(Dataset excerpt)
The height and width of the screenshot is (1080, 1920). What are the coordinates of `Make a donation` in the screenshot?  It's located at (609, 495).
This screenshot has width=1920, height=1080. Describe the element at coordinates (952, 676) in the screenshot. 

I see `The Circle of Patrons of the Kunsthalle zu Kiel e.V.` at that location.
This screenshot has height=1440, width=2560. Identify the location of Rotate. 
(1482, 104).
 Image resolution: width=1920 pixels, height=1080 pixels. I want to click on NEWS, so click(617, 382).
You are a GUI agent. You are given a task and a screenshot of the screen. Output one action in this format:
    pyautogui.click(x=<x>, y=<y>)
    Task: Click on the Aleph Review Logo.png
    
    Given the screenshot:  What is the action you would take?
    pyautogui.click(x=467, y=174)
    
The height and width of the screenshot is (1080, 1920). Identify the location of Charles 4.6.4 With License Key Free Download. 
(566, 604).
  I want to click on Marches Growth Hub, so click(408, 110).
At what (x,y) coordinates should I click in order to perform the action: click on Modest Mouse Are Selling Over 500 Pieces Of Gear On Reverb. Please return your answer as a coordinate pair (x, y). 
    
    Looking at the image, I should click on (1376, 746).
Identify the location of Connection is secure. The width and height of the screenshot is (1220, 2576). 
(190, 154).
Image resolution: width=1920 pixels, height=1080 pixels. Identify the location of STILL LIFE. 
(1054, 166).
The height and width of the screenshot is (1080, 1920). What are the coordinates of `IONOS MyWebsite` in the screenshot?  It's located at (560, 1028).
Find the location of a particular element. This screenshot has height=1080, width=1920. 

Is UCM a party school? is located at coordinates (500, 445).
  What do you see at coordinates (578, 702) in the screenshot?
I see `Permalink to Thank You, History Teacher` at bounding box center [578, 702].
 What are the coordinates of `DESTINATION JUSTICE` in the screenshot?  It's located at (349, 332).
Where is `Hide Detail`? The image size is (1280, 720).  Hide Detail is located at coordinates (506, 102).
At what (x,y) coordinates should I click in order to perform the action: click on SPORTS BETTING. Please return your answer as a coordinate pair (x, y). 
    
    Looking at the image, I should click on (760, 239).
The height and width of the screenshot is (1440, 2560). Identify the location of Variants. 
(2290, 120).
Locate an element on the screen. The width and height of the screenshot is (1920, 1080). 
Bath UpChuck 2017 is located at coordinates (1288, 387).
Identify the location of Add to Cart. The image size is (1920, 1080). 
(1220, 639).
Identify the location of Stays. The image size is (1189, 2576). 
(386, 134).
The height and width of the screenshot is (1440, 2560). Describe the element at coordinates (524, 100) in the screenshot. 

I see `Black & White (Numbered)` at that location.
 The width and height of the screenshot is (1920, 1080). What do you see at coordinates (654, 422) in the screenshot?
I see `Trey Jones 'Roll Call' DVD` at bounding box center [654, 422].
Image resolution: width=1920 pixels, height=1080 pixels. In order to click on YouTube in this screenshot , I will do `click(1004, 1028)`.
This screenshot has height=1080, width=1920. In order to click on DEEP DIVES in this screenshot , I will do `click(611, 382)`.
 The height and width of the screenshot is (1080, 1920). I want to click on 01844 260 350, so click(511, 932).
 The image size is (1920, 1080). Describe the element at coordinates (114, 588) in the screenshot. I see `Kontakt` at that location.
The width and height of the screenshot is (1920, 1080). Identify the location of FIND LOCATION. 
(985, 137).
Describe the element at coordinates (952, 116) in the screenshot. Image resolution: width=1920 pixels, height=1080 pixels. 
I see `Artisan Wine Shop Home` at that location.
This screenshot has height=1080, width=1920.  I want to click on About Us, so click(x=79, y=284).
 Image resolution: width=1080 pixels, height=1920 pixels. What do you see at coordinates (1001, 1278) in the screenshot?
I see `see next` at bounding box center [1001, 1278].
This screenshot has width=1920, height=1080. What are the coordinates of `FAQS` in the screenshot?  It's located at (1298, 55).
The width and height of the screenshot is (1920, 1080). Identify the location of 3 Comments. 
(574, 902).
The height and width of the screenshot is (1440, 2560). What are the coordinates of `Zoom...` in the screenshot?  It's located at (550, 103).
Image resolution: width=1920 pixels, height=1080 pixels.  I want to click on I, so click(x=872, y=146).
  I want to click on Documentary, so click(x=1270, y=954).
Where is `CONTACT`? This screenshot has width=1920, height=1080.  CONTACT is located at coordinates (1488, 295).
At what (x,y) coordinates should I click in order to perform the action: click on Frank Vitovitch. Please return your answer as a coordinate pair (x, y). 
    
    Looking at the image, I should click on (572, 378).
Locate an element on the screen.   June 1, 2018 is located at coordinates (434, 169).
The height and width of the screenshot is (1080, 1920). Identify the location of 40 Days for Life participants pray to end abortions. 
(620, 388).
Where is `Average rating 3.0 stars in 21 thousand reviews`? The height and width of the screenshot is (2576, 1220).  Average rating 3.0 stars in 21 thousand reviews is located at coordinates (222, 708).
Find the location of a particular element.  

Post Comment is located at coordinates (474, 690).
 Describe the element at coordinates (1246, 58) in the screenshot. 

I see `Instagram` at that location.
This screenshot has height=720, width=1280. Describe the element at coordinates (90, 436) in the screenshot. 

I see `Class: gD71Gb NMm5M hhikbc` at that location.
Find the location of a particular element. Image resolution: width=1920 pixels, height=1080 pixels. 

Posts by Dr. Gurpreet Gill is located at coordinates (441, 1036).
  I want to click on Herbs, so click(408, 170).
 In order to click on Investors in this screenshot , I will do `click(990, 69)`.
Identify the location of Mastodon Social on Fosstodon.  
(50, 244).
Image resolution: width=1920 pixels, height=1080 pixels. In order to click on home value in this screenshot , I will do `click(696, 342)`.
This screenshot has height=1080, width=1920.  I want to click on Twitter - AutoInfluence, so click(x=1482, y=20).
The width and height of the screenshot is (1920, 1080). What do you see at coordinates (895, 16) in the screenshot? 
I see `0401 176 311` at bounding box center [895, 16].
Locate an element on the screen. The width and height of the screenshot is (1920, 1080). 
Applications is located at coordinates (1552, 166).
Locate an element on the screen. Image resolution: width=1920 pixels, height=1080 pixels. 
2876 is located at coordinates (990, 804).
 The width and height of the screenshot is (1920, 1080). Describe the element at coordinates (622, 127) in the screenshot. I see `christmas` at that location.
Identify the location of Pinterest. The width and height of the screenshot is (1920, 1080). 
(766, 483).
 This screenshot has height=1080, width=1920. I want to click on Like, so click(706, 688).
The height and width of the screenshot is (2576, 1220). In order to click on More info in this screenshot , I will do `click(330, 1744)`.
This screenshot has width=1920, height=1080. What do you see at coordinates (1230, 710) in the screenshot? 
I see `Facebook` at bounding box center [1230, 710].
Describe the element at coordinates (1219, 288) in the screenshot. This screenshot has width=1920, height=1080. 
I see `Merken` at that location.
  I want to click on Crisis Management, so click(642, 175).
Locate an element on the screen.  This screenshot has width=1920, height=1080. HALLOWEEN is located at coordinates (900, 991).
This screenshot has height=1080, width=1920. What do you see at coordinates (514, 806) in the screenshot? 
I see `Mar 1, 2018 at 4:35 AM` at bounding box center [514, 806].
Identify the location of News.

### [Written exercise]
Could you reproduce, word for word, the lines of the data above that run from the line containing "Identify the location of Add" through the line containing "so click(x=872, y=146).", both of those lines included?

### [Solution below]
Identify the location of Add to Cart. The image size is (1920, 1080). 
(1220, 639).
Identify the location of Stays. The image size is (1189, 2576). 
(386, 134).
The height and width of the screenshot is (1440, 2560). Describe the element at coordinates (524, 100) in the screenshot. 

I see `Black & White (Numbered)` at that location.
 The width and height of the screenshot is (1920, 1080). What do you see at coordinates (654, 422) in the screenshot?
I see `Trey Jones 'Roll Call' DVD` at bounding box center [654, 422].
Image resolution: width=1920 pixels, height=1080 pixels. In order to click on YouTube in this screenshot , I will do `click(1004, 1028)`.
This screenshot has height=1080, width=1920. In order to click on DEEP DIVES in this screenshot , I will do `click(611, 382)`.
 The height and width of the screenshot is (1080, 1920). I want to click on 01844 260 350, so click(511, 932).
 The image size is (1920, 1080). Describe the element at coordinates (114, 588) in the screenshot. I see `Kontakt` at that location.
The width and height of the screenshot is (1920, 1080). Identify the location of FIND LOCATION. 
(985, 137).
Describe the element at coordinates (952, 116) in the screenshot. Image resolution: width=1920 pixels, height=1080 pixels. 
I see `Artisan Wine Shop Home` at that location.
This screenshot has height=1080, width=1920.  I want to click on About Us, so click(x=79, y=284).
 Image resolution: width=1080 pixels, height=1920 pixels. What do you see at coordinates (1001, 1278) in the screenshot?
I see `see next` at bounding box center [1001, 1278].
This screenshot has width=1920, height=1080. What are the coordinates of `FAQS` in the screenshot?  It's located at (1298, 55).
The width and height of the screenshot is (1920, 1080). Identify the location of 3 Comments. 
(574, 902).
The height and width of the screenshot is (1440, 2560). What are the coordinates of `Zoom...` in the screenshot?  It's located at (550, 103).
Image resolution: width=1920 pixels, height=1080 pixels.  I want to click on I, so click(x=872, y=146).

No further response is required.